Problem requirements ▸ Identify every line in the records below that contains the word "Circle", and copy each of those lines.

Record excerpts ▸
▬▬▬▬▬▬

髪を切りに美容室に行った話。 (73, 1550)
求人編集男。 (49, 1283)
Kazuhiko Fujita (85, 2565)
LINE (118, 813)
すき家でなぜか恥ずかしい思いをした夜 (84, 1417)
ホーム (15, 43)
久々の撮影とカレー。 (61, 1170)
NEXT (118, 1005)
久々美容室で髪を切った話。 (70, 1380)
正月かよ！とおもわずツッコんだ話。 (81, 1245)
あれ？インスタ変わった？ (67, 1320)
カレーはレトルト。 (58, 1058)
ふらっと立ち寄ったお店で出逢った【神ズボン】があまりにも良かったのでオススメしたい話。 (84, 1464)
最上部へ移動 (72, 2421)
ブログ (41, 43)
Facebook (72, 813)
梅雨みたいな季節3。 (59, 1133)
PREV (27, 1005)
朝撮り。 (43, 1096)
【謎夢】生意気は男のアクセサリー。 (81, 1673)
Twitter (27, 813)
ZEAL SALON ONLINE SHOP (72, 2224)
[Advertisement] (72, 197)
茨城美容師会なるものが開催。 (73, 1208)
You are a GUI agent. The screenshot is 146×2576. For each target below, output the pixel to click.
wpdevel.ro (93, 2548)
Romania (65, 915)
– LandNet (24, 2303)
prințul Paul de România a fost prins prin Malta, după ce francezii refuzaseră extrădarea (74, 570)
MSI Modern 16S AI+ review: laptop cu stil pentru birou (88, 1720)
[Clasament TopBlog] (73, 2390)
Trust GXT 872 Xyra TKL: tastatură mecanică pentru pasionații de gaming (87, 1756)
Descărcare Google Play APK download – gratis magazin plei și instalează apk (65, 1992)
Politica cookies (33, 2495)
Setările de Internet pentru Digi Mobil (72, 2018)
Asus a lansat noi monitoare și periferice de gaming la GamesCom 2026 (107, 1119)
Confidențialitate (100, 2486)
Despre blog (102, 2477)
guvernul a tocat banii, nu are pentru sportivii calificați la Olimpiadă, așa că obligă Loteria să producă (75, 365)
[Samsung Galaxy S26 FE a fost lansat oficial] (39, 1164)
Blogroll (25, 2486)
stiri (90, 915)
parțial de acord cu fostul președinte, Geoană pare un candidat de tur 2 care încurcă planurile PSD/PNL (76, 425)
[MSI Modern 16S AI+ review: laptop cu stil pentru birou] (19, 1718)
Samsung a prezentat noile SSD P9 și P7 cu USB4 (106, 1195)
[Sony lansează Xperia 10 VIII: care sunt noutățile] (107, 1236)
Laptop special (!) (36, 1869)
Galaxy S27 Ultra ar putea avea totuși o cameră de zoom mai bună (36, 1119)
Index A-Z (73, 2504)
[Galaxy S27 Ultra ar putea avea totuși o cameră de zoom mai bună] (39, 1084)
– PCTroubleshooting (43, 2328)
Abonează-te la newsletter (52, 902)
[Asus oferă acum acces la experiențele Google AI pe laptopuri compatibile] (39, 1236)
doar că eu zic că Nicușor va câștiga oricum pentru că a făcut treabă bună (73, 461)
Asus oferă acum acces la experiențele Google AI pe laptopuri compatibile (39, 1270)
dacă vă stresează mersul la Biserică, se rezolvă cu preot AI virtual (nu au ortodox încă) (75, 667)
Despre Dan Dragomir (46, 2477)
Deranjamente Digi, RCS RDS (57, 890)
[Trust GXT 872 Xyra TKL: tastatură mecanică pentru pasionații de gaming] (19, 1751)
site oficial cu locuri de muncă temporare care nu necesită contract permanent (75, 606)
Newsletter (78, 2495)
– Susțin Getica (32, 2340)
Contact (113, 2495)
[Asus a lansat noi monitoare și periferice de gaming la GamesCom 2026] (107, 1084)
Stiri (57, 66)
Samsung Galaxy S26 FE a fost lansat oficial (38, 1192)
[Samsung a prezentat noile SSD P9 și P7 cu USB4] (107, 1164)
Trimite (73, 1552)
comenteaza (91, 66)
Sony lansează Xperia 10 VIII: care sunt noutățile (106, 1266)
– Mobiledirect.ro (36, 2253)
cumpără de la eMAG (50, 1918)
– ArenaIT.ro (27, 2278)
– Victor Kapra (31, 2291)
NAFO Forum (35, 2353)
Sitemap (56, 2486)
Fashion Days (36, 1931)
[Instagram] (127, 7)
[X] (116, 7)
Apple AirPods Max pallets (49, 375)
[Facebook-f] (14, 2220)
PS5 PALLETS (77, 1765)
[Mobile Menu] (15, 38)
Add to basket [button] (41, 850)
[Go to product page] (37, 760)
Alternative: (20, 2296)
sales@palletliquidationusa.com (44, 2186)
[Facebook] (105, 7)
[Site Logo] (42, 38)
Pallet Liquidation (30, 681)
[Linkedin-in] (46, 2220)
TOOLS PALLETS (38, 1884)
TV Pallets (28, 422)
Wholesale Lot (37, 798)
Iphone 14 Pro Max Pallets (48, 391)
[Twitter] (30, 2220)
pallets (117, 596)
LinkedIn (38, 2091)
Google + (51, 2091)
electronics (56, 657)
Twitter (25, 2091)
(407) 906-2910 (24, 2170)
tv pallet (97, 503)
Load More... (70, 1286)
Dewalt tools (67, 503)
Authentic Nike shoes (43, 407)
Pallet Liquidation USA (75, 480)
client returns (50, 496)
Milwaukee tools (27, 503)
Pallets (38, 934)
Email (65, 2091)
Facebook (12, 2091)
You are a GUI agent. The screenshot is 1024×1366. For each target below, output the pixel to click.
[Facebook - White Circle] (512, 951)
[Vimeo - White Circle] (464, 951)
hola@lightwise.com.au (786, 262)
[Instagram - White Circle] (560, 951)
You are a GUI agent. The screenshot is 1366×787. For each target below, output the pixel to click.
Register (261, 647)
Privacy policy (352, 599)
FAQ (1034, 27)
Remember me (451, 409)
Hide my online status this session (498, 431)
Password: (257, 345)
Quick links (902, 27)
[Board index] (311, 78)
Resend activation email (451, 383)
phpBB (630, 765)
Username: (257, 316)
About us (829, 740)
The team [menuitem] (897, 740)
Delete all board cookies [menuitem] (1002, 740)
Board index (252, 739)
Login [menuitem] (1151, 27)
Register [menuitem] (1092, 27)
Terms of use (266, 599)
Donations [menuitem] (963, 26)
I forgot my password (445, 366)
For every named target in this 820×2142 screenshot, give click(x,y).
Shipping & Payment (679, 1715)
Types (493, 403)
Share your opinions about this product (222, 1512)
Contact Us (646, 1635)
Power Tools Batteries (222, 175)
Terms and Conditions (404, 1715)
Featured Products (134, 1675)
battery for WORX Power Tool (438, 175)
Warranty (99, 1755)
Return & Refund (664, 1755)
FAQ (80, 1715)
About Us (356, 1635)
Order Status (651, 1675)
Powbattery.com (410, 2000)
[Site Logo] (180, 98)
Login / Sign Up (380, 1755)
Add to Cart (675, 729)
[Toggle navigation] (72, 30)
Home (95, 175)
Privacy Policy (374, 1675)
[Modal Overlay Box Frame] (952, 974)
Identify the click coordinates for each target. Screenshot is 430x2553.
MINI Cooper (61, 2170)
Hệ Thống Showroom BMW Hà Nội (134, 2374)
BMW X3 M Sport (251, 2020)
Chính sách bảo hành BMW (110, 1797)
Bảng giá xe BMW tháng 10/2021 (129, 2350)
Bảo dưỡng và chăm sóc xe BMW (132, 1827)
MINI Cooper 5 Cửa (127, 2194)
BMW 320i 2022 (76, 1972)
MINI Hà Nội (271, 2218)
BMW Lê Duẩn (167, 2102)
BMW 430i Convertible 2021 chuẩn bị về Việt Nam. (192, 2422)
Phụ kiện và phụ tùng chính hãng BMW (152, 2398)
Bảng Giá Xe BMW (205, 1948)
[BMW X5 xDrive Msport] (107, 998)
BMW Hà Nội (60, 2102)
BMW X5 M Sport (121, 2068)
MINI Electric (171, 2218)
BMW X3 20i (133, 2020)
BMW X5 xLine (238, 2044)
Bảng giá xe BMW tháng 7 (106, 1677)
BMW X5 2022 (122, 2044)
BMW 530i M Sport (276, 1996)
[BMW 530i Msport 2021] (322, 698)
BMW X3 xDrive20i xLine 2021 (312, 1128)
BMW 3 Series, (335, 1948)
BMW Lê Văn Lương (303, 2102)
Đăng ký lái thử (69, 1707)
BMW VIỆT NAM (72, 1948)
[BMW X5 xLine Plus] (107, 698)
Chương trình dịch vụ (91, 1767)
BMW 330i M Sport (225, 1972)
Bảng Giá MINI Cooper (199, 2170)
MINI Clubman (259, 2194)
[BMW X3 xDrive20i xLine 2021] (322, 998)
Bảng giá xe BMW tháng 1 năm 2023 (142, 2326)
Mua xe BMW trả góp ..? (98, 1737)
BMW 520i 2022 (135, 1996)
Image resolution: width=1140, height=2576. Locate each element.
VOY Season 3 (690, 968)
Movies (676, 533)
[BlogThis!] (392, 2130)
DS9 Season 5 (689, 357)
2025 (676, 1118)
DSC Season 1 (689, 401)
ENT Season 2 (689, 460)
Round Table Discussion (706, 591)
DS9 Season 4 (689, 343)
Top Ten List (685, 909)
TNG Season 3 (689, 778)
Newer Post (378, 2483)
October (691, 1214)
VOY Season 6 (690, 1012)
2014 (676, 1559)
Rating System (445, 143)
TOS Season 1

▬▬▬▬▬▬

Response below ▸
[Facebook - White Circle] (512, 951)
[Vimeo - White Circle] (464, 951)
[Instagram - White Circle] (560, 951)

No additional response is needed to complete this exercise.